The panel confirmed Nader’s findings, whereupon Miles Kilpatrick, head of the panel, was appointed chairman of the FTC and its counsel, Robert Pitofsky, director of the Bureau of Consumer Protection, with the mandate to revitalize the agency.
“Beginning around 1970, and over the next four years or so, the FTC began hiring lots of new lawyers, activists from the top law schools in the country,” Angel said. “I was hired in 1972 as part of that effort.”

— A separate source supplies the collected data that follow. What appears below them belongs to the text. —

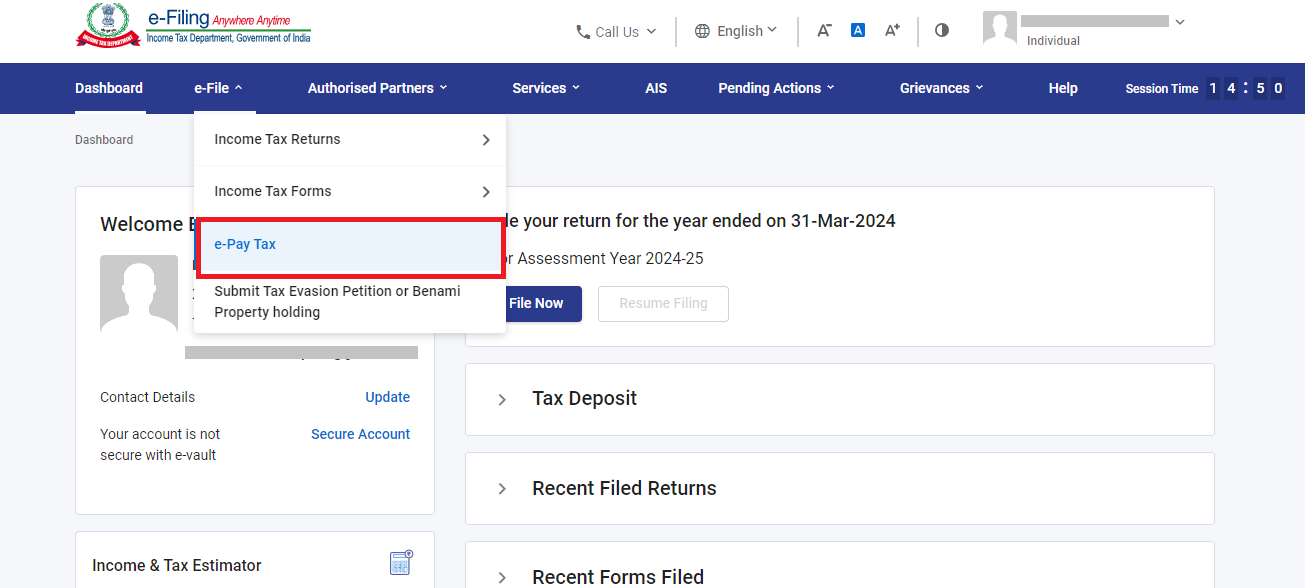Reset text size with the highlighted A icon
1305x588 pixels.
point(857,30)
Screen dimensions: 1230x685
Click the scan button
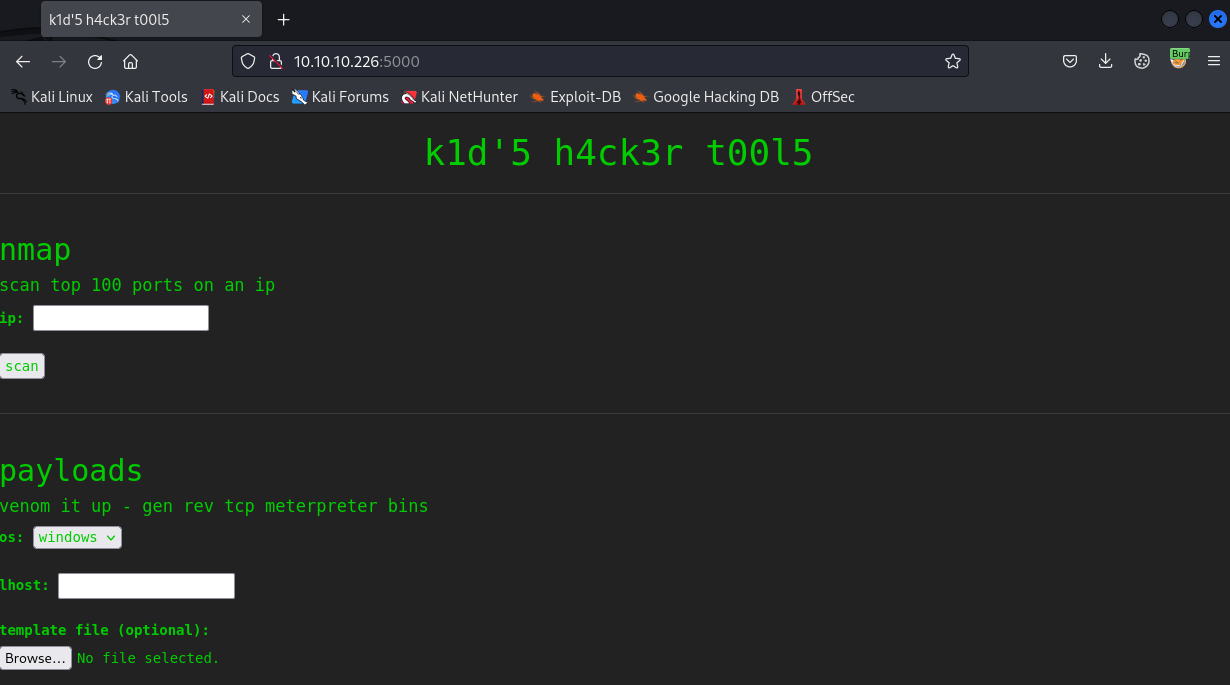pyautogui.click(x=22, y=365)
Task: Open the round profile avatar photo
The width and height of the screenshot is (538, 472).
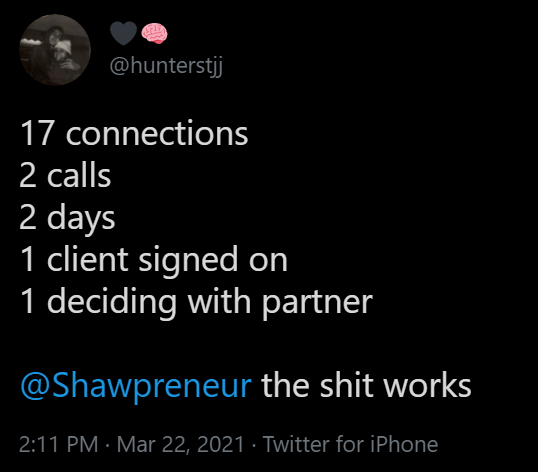Action: (55, 50)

His description of the newcomers—“young, aggressive, disdainful of and removed from political and lobbying pressures”—was to me reminiscent of the New Dealers of the 1930s, as was the dedicated way they set about doing battle for the beleaguered consumer. First, they tried to identify especially vulnerable groups, which included the poor, the bereaved, the handicapped, the elderly. The next step was to devise projects responsive to the abuses that affected them. “One item on the list was the word ‘funerals,’ ” Angel told me. “We then read your book, Ruth Mulvey Harmer’s The High Cost of Dying, trade journals, and the like.” Out of this emerged a pilot survey of funeral prices in the District of Columbia, which led eventually to the trade-regulation rule.

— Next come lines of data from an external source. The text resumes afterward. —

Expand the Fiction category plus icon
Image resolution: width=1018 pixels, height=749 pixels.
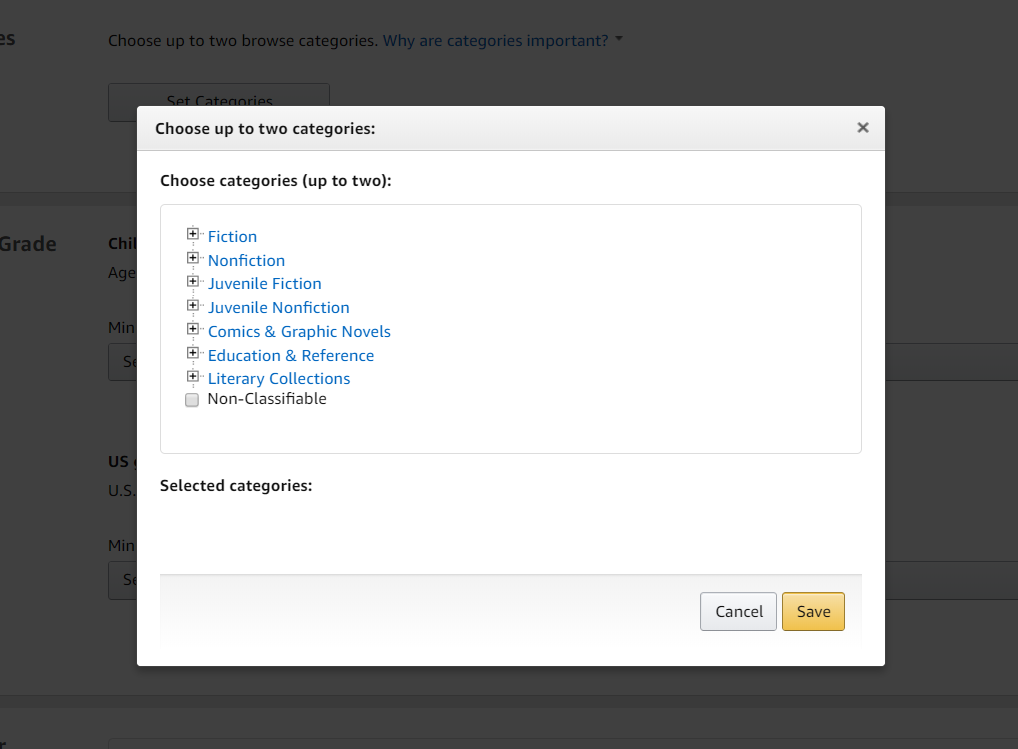[193, 234]
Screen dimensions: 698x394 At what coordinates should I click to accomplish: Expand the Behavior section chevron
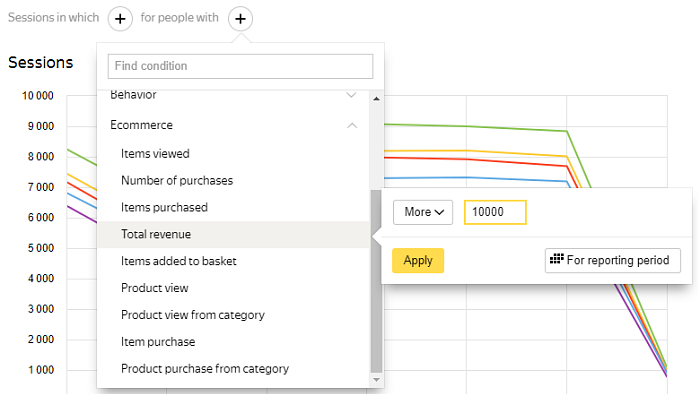[351, 95]
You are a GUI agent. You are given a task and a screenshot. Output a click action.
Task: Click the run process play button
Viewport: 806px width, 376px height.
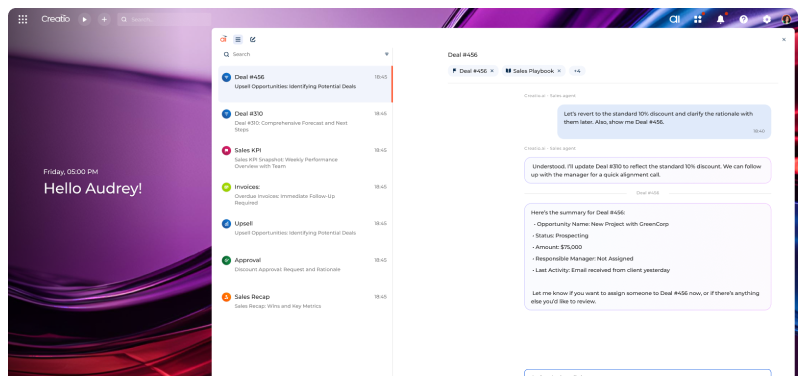[x=84, y=20]
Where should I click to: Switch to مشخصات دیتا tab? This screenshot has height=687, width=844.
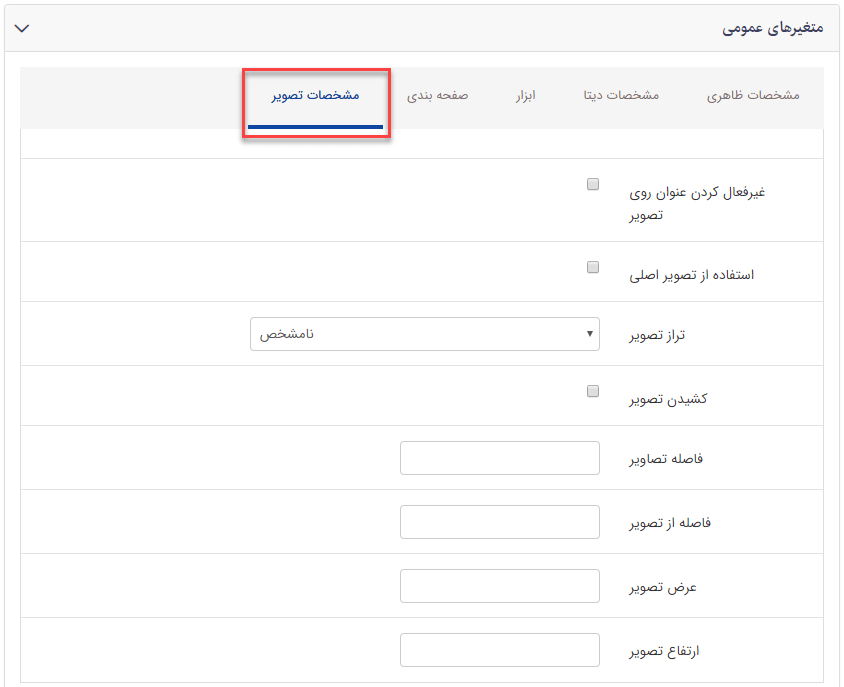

To the average reader, the FTC’s proposed rule might seem mild and unobjectionable; all it sought to do was to bring the funeral transaction into line with standard fair-business practices, and to require undertakers to refrain from lying about the law concerning embalming and caskets. But the industry responded with characteristic belligerence, as to a call to arms. IT WILL BE A COSTLY WAR, declared the American Funeral Director, which described the FTC hearings as “a Soviet-style set piece staged by FTC.” The rhetoric got pretty wild. Howard C. Raether, at the time the industry’s most influential spokesman, writing in the house organ of the National Funeral Directors Association, lambasted the proposed rule as “a veiled attempt by the FTC staff to reverse the philosophy of American funeral customs, which have been historically developed within our society by the American public to effectively meet their needs when confronted by a death in the family.… There is an implication that these rules may bring about that which will be revolutionary.”